*** GIVEN PASSAGE Section Begins ***
Fruit growth. In the three experiments (Figure 1), curves for dry matter accumulation during fruit development in all four treatments were fitted to a polynomial growth model with an initial logarithmic phase of slow growth (15 to 30 DAF) followed by a exponential stage of accelerated, constant growth (30 to 75 DAF) evidenced by the slope of the curve, and the final stage of senescence initiation (80 DAF) (Figure 1). The leaf removal treatments did not change this pattern of dry matter accumulation in fruits. The increased fruit weight from the emergence of inflorescence to commercial harvest is exponential (Turner, 1994), and the accumulation of dry matter in the bunch starts after flowering due to the supply of photoassimilates in the functional leaves and the mobilization of the greater part of the previously accumulated reserves in the corm (Chaves et al., 2009). Bunch growth is influenced by genetic factors that are critical due to their high influence on growth rate, final size and shape of the fruit (Salisbury and Ross, 2000; Azcón-Bieto and Talón, 2001). Some studies on completely defoliated plants have shown that carbohydrate reserves in the rhizome could support fruit growth in the absence of leaves, suggesting that there must be a temporary reserve of carbohydrates in the stem and rhizome that can support the development and maturation of fruits (Lapointe, 1998). In some species, the stem has been shown to act as a reservoir of carbohydrates (photoassimilates), but usually contributes less than 50% to fruit development (Wardlaw, 1990; Schnyder, 1993).
*** GIVEN PASSAGE Section Ends ***
▶ **TASKS AND EXERCISES**
1. Translate this sentence from the fruit growth passage into Spanish: "The leaf removal treatments did not change this pattern of dry matter accumulation in fruits."
2. Extend the fruit growth passage by a few sentences, starting right after its last one.
These entries were taken from a separate source.
*** AVAILABLE DATA Section Begins ***
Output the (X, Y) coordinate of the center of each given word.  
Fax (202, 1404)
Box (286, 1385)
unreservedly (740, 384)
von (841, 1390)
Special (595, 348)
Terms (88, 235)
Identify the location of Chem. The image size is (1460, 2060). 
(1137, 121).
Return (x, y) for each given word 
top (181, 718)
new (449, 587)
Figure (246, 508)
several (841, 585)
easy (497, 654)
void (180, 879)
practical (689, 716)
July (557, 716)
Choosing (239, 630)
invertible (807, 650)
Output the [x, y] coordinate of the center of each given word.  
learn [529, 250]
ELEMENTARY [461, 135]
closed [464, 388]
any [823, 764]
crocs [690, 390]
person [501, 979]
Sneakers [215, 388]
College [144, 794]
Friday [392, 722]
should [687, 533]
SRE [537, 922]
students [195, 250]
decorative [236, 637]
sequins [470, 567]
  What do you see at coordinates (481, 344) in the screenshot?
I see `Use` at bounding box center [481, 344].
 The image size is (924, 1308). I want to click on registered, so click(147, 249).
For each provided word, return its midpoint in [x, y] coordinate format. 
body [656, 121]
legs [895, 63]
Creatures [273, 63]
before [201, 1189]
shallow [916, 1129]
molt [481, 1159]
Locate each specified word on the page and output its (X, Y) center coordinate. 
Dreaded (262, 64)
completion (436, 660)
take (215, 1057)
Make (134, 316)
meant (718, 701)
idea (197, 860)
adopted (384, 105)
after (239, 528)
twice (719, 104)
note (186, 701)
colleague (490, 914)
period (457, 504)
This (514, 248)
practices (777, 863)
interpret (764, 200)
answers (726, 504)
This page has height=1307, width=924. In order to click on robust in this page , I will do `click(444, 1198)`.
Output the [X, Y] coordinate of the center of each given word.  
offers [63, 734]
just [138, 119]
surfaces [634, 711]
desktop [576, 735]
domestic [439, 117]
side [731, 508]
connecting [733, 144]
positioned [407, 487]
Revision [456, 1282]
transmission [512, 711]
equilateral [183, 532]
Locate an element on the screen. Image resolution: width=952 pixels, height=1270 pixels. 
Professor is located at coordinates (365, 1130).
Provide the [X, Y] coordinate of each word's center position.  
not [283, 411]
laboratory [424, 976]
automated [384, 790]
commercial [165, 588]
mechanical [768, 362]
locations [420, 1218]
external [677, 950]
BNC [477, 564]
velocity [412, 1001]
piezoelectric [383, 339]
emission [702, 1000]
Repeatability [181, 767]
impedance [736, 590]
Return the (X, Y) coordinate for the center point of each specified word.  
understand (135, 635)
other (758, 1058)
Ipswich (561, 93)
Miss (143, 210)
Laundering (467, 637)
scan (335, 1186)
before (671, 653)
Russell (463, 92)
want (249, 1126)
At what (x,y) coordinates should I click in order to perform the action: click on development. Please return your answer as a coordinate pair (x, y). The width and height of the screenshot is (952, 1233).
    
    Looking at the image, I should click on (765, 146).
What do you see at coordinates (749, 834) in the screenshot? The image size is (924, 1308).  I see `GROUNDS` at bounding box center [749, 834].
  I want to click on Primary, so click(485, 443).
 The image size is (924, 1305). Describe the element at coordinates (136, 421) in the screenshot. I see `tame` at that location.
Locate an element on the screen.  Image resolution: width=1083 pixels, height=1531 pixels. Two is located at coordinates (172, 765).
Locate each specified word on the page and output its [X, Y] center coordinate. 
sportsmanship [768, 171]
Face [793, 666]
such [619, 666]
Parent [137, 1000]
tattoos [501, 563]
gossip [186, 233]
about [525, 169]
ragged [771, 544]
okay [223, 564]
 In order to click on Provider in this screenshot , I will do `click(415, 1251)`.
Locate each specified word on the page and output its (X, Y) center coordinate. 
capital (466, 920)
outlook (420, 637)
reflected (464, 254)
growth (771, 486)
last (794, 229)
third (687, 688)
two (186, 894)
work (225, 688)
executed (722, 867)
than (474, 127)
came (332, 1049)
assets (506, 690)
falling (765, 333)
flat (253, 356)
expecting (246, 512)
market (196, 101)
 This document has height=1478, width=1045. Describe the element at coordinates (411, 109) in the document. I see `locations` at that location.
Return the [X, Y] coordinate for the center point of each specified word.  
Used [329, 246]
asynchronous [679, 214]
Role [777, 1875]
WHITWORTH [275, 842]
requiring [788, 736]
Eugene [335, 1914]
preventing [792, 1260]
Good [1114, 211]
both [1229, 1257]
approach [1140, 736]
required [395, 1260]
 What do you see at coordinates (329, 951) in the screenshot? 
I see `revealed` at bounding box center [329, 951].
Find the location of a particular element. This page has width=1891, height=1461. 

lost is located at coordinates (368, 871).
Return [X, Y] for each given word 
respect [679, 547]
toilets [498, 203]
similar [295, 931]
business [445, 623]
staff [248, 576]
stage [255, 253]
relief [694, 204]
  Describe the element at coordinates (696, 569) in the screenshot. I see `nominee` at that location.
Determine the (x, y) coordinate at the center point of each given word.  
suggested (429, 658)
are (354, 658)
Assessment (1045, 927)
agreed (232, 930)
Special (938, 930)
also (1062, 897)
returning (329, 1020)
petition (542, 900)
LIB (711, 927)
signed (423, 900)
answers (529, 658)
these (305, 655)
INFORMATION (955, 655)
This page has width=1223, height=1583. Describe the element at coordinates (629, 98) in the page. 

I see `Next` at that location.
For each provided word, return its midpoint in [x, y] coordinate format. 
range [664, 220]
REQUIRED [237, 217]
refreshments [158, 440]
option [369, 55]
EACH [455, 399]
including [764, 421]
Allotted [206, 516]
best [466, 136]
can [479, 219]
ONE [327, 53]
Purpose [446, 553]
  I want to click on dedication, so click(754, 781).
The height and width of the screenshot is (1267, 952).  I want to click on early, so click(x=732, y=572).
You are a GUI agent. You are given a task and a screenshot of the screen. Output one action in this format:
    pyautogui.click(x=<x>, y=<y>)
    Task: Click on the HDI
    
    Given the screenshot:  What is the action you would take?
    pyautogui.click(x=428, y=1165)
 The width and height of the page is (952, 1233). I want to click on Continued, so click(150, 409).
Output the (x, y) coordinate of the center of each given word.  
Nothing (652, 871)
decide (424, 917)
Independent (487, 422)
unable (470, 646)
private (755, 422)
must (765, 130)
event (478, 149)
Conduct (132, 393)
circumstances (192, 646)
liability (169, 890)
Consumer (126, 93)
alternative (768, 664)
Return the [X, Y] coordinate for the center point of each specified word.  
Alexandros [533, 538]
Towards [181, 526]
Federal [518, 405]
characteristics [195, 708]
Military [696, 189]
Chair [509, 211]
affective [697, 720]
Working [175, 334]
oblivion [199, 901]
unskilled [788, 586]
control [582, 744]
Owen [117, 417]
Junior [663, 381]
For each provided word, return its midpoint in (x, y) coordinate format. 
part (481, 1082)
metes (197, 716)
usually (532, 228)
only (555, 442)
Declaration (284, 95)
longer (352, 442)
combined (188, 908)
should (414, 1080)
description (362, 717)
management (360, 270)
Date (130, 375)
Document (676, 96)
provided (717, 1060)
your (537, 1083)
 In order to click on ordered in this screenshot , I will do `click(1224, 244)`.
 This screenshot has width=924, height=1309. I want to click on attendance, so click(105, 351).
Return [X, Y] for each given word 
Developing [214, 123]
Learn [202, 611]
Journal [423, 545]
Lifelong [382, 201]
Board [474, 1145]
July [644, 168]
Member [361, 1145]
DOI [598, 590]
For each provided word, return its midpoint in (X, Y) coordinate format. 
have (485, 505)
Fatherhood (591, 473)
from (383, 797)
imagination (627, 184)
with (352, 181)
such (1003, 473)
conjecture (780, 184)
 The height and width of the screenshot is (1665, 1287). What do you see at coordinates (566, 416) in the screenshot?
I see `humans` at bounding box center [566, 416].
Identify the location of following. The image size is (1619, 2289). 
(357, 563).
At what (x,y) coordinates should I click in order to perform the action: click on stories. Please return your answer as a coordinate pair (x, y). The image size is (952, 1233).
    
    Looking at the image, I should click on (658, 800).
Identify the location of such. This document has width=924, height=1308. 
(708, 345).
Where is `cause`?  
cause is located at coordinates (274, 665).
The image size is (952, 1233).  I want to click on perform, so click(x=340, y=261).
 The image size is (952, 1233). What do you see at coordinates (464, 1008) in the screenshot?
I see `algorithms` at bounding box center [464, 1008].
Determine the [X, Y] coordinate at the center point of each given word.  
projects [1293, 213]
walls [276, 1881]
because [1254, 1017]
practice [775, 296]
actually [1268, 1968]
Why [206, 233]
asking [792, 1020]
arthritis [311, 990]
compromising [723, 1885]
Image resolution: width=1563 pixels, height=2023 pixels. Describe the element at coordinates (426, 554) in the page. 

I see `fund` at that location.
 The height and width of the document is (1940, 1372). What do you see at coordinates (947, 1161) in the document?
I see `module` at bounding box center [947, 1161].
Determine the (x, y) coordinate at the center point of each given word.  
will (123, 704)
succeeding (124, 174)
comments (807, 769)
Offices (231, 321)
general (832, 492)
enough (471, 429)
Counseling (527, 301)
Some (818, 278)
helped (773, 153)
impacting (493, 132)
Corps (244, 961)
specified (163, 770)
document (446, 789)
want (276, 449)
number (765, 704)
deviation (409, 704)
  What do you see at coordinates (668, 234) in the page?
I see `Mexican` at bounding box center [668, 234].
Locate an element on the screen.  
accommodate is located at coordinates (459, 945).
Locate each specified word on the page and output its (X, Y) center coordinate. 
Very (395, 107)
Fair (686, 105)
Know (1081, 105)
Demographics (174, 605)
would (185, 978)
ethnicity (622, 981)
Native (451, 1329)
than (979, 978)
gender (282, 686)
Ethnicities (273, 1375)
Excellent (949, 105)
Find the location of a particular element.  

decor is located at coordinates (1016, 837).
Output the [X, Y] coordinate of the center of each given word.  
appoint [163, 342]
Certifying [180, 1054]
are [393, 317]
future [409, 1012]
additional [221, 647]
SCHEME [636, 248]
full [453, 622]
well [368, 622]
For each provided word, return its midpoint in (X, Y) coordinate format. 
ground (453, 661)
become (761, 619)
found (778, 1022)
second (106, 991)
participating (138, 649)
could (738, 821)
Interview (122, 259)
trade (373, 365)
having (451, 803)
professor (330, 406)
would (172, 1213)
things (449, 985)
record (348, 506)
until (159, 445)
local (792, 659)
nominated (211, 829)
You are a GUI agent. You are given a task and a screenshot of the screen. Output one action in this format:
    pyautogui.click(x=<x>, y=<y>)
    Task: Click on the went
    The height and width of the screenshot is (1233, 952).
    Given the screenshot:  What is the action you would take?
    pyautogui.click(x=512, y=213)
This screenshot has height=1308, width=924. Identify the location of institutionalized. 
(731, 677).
*** AVAILABLE DATA Section Ends ***
▶ **TASK RESPONSES**
1. Los tratamientos de eliminación de hojas no cambiaron este patrón de acumulación de materia seca en los frutos.

2.
Bunch and fruit behavior. In all three experiments, yield components showed no statistical difference (P<0.05) between the leaf removal treatments (Table 1). Bunch weight, fruit thickness and length and box-stem ratio were not affected by the selective removal of leaves. Experiment 1 (Paraíso) yielded the highest bunch weight and Arizona the lowest; in Arizona, bunch weight was slightly lower in the six leaves treatment, but the length and size of the fruit and the ratio were not affected by the leaf removal. Dry matter accumulation in the fruit, and thus bunch weight, depends on photosynthesis of functional leaves present during the filling period, carbohydrates mobilized from the vegetative parts of the plant (Eckstein et al., 1995), and the limited photosynthesis in the peels of forming fruit (Jullien et al., 2001). Several authors have shown that banana leaf removal at flowering does not reduce bunch weight or fruit size (Vargas et al., 2008, 2009; Saborio and Granados, 2005; Segura and Valle, 2005) and does not induce changes in postharvest fruit maturation or quality (Ramirez et al., 2008), which suggests that this practice is recommended to improve production, fruit size and achieve greater control of pests of foliage. During the period from flowering to harvest, the banana plant can fill the fruit with a limited amount of leaves due to greater light penetration and diffusion of CO2 with air circulation and photosynthetic compensation, produced by young leaves (Robinson et al., 1992; Eckstein and Robinson, 1995; Delgado et al., 2003).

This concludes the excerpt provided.